L’année dernière à Marienbad
Alain Resnais (1961)
The atmosphere in NFT2 is hushed. A few people seem to want to chuckle to reassure themselves that watching the film is time well spent; their opportunities are rare – although it’s harder not to laugh irreverently. It’s just as well – from the point of view of not offending the majority of the audience – that, even though it’s not a long film (93 minutes), Last Year at Marienbad is long enough to get boring. It eventually wipes the smile off your face. Although I’m not among them, I can understand that the formal design of a film is sufficient to sustain, even excite, some people. I can’t understand how anyone can have any feeling (positive or negative) for the characters in this film – or therefore be absorbed by the puzzle of what did or didn’t happen to them last year at Marienbad. To that extent, this notorious film has to be a failure – in spite of the efforts of Resnais and the writer Alain Robbe-Grillet to put it out of reach of detractors – in their contemporary and subsequent interviews and writings, as well as in the fact that the film occasionally disarms you by having the voice-over narration make clear that it’s perfectly well aware of how (annoying) it sounds. The non-events occur in the rooms, corridors and grounds of a hotel the décor and gardens of which are opulent and beautiful but presented as if reflecting past glories. They appear to represent dead cultural traditions in which the people move (or, often, don’t move – held in frozen poses or tableaux) but from which they are spiritually disconnected.

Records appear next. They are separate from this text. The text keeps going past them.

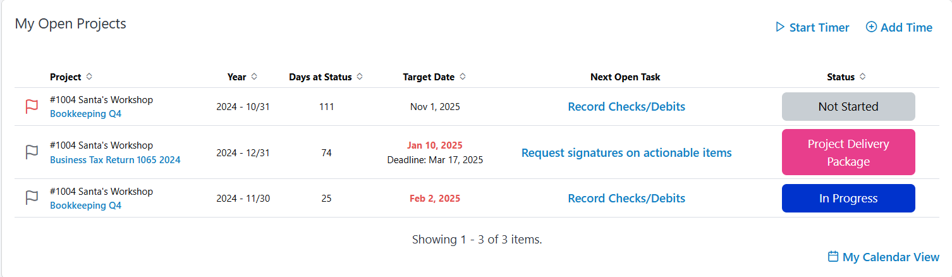
Task: Click the Project Delivery Package status badge
Action: [x=848, y=152]
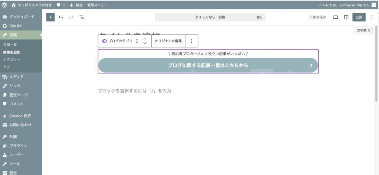Open the メディア menu in sidebar
Viewport: 379px width, 175px height.
coord(16,77)
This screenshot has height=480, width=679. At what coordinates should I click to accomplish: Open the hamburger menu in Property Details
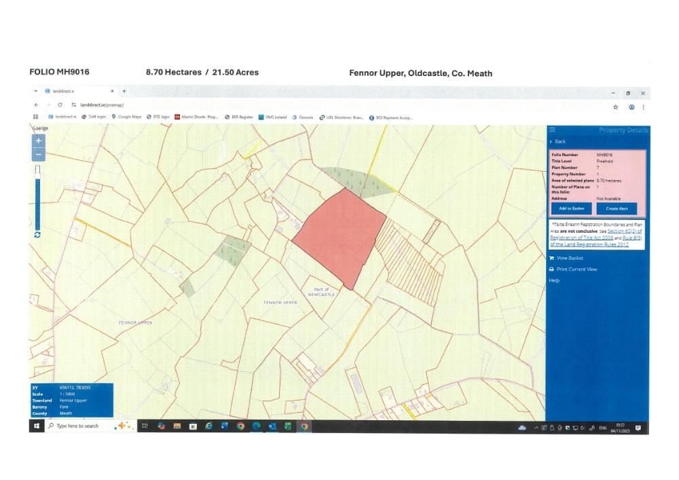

There’s no doubt that setting the story in high society is a clever way of working the audience: it places the characters – and their emotionally etiolated lives – outside ordinary experience (and allows us to feel superior rather than envious). At the same time, the splendour of the accoutrements and surroundings (and the self-conscious movement of the camera around them) – even if these are emblems of something moribund – makes lots of people more comfortable that what they’re watching is a work of art than they would be if the setting were a dowdy boarding-house. It’s not clear whether the solemn, incantatory narrative (‘… du marbre … des salons … encore des salons … ‘), redolent of many decades of French poetry, is also part of the dying culture or whether it’s supposed to be deathless prose. It would be ridiculous to say that anyone could write this kind of stuff; less ridiculous to suggest that, if you can start writing it, it’s easy enough to keep going – especially if questions that crop up every so often in the dialogue and which seem to demand concrete responses are likely to be answered by ‘I don’t know’ or by ‘You know it doesn’t matter’ (the reply given to ‘What is your name?’) or by a silence.

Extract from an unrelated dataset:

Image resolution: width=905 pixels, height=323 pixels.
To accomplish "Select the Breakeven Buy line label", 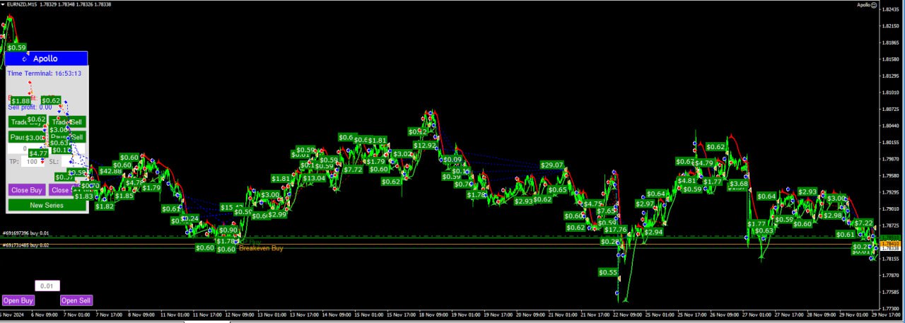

The cast includes Delphine Seyrig, whose dark coiffure seems to constrain her but who wears her various costumes superbly; Giorgio Albertazzi, whose acting – against all the odds – sustains a thread of naturalism; and Sacha Pitoeff. He is a Modigliani figure without trying and – as the Seyrig character’s husband (or is he?) and Albertazzi’s nemesis (that at least seems clear), the most amusing character – even if this is not necessarily what Resnais and Robbe-Grillet always intend. Examples … One: in a conversation about statuary – a man, a woman and a dog – in the hotel grounds, Seyrig says, ‘The dog is very close to his mistress’ and Pitoeff replies, ‘That is because there is not much room on the plinth’. Two: Seyrig is lying on her bed (one of many such scenes) and there’s a knock on the door; she says nothing and Pitoeff comes in, saying that he knocked – when she lies that she replied to his knock, he says ‘It couldn’t have been very loud’. Three (especially): Pitoeff’s snappy routines with cards, then matchsticks, then gambling chips. These invariably maintain his psychological upper hand over Albertazzi but also – as respites from the prevailing tedium – function almost in the way that the numbers in a musical lift your spirits enough to allow you to put up with the intervening non-singing-and-dancing longueurs. Last Year at Marienbad anticipates another overrated puzzle film of more than 40 years later, Michael Haneke’s Hidden, in at least two respects. It’s obvious from an early stage that the puzzle won’t be solved – both films reek of self-congratulation in being inexplicable and, because they’re unreadable, in being (as they see themselves) hermetically sealed against criticism. And, as in Hidden, there are brief eruptions of violence for shock effect; in Marienbad this is – as screen violence – very innocuous but it’s still enough to crack the gilded surface in a startling way.